PROBLEM >>
Collect all lines from the listing that include the string "computer".
Segment Open
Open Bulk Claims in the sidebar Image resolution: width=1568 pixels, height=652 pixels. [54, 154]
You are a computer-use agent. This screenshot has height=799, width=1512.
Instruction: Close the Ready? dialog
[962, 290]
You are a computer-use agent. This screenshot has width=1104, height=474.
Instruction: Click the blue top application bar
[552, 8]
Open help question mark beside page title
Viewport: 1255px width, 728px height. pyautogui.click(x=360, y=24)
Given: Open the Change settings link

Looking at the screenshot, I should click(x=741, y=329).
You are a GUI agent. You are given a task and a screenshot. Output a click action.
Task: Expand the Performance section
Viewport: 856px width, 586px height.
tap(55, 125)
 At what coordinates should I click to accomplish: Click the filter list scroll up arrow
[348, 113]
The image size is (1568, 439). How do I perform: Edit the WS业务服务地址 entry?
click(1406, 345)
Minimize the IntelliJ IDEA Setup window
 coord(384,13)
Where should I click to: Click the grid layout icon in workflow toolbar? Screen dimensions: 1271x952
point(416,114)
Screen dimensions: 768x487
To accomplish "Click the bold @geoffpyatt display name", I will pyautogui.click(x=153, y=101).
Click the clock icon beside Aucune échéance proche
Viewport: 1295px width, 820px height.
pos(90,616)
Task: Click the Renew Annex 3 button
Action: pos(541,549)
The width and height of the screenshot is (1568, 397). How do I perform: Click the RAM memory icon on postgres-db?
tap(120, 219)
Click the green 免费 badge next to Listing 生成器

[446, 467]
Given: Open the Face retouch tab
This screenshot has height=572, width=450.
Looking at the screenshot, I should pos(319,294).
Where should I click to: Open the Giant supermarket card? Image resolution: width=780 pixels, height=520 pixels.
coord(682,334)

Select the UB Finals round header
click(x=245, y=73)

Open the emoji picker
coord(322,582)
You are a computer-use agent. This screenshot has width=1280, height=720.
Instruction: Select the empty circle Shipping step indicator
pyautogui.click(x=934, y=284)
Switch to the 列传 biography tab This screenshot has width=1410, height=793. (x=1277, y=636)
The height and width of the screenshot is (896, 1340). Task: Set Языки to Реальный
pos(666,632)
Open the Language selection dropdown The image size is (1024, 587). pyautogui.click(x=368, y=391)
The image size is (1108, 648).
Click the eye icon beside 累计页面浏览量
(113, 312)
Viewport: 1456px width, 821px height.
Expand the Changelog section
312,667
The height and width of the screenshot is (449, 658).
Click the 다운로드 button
Segment Closed
THE COMPLETED TASK >>
You are a computer-use agent. This screenshot has height=799, width=1512.
You are a computer-use agent. This screenshot has width=1104, height=474.
You are a computer-use agent. This screenshot has width=1280, height=720.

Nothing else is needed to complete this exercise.